We thought long and hard before we picked the name for our blog. We wanted to convey something more than just sailing and living on a boat. Life at Six Knots is about a lifestyle, about choosing to follow our hearts and not what society or our families and friends think we should be doing. It’s about living our best life on our terms and focusing on the things we find important.
It’s about having adventures. Sailing. Hiking. Cooking. Exploring. Trying new things. Meeting new people. To sum it up: its about living life, not just admiring it from afar.
Check out the video below to see what Life at Six Knots really means to us.
In our final episode of our journey we head back home. But before we head back home we take a quick break during to acknowledge my uncle Ken. He was my godfather and loved everything water related. He was the one who got me into fishing and boating as a child. We had some very memorable trips out including one where we got caught some bigger than wanted swell. We had to turn around and go back. As we turned we were hit on the side by a wave which could have overturned the boat. Luckily it didn’t. But at that point we decided we had to go into the swell away from shore before going towards the shore. It was one of the nastiest days I have been out on.

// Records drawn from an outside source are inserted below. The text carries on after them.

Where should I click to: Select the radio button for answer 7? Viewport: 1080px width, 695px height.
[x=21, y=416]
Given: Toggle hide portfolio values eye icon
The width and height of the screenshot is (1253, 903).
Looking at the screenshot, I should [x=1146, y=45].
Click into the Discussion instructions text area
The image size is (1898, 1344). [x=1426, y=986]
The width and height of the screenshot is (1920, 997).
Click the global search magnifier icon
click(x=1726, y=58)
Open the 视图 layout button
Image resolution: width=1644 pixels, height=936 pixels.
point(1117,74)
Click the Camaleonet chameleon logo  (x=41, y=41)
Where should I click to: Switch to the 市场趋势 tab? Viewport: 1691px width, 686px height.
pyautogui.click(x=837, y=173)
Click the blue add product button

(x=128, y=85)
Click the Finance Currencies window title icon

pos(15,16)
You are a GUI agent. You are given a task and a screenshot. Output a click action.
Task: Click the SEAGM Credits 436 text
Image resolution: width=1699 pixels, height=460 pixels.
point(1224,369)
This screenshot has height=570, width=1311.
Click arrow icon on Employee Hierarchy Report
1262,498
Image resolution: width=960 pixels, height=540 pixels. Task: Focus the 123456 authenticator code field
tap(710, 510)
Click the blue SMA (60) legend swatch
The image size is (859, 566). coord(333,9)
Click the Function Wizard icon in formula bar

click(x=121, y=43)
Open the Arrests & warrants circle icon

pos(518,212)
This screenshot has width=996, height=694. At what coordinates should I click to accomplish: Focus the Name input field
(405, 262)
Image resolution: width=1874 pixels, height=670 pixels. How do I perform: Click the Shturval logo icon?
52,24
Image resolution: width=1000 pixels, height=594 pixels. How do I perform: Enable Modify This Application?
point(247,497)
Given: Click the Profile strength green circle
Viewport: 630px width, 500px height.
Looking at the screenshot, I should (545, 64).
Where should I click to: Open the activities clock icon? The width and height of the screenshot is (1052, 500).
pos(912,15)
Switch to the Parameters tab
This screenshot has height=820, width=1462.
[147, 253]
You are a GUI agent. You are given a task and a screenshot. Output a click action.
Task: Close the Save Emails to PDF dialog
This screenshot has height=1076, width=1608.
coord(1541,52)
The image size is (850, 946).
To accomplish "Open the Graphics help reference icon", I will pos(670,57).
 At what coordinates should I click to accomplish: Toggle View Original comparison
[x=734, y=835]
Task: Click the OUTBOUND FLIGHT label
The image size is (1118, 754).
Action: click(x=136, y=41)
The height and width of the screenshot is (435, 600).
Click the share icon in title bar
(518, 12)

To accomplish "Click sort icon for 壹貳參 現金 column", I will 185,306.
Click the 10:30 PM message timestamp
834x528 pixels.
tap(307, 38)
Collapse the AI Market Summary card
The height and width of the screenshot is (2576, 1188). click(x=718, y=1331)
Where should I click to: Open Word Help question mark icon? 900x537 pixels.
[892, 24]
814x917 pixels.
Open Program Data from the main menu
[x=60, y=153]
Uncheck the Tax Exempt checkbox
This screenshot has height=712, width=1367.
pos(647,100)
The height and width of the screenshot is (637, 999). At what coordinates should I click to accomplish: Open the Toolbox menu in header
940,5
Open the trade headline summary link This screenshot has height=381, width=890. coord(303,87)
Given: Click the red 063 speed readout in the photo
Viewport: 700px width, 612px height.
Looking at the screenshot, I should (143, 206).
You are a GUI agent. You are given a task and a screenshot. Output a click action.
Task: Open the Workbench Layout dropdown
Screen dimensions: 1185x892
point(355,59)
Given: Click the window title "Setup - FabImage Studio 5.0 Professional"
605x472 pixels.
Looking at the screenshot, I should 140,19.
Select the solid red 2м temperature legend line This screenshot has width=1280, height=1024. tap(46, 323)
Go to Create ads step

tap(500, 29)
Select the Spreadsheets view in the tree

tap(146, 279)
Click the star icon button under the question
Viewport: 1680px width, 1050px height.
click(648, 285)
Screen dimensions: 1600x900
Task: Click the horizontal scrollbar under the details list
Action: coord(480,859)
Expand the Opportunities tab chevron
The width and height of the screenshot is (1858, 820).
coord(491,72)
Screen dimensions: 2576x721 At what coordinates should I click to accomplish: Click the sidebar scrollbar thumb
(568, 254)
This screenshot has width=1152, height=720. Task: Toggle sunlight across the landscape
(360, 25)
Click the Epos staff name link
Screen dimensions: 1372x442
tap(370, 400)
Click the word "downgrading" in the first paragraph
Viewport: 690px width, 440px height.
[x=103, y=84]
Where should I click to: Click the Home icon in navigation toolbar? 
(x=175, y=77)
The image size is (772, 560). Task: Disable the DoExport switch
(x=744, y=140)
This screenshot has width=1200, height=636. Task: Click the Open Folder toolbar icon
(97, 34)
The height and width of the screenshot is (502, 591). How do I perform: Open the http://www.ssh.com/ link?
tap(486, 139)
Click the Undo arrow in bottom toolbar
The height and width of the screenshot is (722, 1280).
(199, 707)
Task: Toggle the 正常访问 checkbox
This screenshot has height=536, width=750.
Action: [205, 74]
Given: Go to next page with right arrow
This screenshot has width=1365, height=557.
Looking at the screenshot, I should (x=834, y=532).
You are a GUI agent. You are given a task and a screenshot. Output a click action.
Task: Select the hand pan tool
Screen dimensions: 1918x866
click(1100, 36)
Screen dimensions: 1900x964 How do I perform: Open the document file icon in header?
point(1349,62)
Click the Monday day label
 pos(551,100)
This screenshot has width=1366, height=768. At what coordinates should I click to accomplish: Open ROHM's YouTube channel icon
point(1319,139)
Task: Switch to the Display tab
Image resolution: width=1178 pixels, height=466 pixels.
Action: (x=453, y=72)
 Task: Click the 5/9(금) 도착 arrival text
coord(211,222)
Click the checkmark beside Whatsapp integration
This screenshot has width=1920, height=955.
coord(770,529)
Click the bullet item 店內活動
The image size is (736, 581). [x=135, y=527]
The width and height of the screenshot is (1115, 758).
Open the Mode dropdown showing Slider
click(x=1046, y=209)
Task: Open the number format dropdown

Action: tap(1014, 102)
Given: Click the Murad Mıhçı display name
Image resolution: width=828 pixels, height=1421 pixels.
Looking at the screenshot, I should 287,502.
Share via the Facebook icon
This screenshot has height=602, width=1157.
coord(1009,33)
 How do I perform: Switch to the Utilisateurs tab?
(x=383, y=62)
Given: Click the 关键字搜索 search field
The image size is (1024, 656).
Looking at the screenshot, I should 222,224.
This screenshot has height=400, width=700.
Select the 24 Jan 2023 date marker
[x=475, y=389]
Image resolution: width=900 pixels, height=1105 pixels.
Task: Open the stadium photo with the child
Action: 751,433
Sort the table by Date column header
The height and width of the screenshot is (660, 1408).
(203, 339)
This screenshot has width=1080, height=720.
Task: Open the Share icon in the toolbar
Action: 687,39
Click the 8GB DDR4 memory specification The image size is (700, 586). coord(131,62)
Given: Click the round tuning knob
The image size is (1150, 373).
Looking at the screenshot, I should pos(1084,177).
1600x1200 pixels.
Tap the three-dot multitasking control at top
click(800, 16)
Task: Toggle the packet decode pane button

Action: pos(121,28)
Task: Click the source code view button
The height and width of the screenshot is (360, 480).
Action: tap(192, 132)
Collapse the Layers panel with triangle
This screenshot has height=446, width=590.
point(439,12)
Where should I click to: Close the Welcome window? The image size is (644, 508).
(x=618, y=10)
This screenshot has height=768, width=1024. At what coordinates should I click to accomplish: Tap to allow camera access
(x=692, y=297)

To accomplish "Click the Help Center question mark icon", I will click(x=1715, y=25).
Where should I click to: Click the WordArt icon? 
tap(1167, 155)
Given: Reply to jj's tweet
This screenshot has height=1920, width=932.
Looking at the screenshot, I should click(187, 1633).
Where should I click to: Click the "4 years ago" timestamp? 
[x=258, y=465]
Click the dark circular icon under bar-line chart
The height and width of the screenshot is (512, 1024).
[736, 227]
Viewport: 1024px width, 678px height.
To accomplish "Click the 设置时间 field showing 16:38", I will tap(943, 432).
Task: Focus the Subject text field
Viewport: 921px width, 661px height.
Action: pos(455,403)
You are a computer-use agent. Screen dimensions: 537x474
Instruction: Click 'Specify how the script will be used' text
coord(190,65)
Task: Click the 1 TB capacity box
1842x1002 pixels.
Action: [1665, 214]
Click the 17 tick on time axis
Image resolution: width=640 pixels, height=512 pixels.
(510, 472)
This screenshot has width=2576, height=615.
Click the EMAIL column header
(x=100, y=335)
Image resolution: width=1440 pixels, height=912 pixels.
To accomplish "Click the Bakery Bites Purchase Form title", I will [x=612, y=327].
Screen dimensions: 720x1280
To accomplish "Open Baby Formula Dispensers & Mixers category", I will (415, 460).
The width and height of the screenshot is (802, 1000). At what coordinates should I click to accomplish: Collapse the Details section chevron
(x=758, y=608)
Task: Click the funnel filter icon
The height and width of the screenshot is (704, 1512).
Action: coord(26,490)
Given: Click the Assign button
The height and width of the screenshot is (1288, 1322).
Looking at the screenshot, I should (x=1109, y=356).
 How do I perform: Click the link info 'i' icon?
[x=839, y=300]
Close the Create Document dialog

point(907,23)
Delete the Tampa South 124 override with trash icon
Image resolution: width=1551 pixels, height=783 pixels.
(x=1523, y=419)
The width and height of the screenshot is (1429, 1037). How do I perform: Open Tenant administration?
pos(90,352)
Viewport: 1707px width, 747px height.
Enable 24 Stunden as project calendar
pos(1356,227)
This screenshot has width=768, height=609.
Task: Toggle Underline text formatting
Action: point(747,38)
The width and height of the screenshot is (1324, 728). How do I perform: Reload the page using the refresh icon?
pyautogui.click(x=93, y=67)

After a night of swell in Echo Bay we left Sucia Islands and headed for an overnight stay in Watmough Harbor. When we got there we did not feel very good about the anchorage, probably just newbie thoughts. We then backtracked to Hunter Bay to spend the night. It was a windy one with the chain going back and forth over the bridle. Not much sleep was had.
The next morning we proceeded back across the Juan de Fuca. Without knowing, there was a small craft advisory in the strait. We noticed a lot more swell than our previous crossing but it was not uncomfortable. It maybe just felt like it was bigger due to the fact there was not any fog. Here was definitely more wind though. We were cruising at 5-6 knots.
We were slated to meet with Peter and Mary in Mystery Bay. Once across the strait, we headed toward Marrowstone Island. If you have never been here before, the entrance can be quite tricky. This was our first time going in so concentration was of the essence. Once in Kilisut Harbor we started motoring toward Mystery Bay. We arrived to a “Please do not anchor” sign. We looked around and saw lots of mooring buoys and a state park dock. We headed out of the bay to look for anchorage but it was too windy for us to get any sleep. Port Ludlow, here we come.
We exited the harbor and made our way down the sound. We anchored in Port Ludlow while the sun was going down and a twelve hour day under our belts. That being said, it is a great harbor to get some well needed sleep. We were still deciding whether to go back to Mystery Bay or just go home.
Waking up the next day with the decision to just go home, we headed off. It was a pretty uneventful rest of the trip. Although as we were motoring into the wind, I saw other boats on a slightly different course sailing. I couldn’t have this. We point Willow out into the sound and threw the sails up. Tacking back and forth we finally made it into Madison Bay and sailed all of the way up to Agate Pass. Sails went down and motor came on for the remaining time.
After a few informalities, pumping out, we got Willow back into her slip and put away. It was kind of a happy moment knowing that we were going to get a couple of days of much needed sleep but also a sad one. We knew that our summer cruise was over and we would soon be hunkered down for the winter. We do go out in the winter, but with the lack of a diesel/kerosene/propane heater we are limited to mostly day sails.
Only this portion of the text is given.